> Activity:
Return exactly the lines below, starting with the one that has "Instruction: Toggle the microphone" and going on through the one that has "The width and height of the screenshot is (680, 790).".

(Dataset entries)

################

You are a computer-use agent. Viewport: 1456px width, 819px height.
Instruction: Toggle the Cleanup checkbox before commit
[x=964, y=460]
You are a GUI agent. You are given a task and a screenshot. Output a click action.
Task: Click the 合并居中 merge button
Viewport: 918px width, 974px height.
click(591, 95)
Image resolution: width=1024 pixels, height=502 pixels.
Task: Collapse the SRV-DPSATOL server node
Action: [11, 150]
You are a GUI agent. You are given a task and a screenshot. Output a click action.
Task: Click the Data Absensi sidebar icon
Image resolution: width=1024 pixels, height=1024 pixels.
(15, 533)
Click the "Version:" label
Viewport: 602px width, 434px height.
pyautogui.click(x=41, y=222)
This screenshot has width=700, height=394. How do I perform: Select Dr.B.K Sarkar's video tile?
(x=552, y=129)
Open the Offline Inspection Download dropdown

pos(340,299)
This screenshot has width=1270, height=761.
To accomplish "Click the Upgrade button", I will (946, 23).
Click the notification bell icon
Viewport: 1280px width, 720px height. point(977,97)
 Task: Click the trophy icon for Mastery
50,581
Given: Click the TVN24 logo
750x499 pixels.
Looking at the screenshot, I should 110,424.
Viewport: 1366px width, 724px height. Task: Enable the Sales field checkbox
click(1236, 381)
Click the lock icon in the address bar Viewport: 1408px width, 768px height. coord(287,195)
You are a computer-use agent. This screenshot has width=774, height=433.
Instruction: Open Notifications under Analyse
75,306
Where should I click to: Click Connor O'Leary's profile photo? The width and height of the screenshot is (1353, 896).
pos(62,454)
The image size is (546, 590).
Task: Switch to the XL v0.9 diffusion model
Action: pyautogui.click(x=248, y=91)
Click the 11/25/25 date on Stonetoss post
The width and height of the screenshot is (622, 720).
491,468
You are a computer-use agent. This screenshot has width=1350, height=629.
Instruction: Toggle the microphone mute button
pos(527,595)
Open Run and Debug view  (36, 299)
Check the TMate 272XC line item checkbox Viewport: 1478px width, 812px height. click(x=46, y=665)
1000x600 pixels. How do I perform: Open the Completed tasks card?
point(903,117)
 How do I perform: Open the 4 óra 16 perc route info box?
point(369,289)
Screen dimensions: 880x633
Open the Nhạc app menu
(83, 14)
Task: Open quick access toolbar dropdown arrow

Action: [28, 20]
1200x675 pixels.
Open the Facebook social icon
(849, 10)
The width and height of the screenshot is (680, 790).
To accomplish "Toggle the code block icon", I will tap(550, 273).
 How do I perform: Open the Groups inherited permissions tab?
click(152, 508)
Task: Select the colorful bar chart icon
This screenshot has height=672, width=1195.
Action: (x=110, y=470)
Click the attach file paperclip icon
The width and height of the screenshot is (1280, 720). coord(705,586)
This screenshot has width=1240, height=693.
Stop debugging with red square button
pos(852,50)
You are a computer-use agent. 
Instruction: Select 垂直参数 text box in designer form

################

> Problem solution:
Instruction: Toggle the microphone mute button
pos(527,595)
Open Run and Debug view  (36, 299)
Check the TMate 272XC line item checkbox Viewport: 1478px width, 812px height. click(x=46, y=665)
1000x600 pixels. How do I perform: Open the Completed tasks card?
point(903,117)
 How do I perform: Open the 4 óra 16 perc route info box?
point(369,289)
Screen dimensions: 880x633
Open the Nhạc app menu
(83, 14)
Task: Open quick access toolbar dropdown arrow

Action: [28, 20]
1200x675 pixels.
Open the Facebook social icon
(849, 10)
The width and height of the screenshot is (680, 790).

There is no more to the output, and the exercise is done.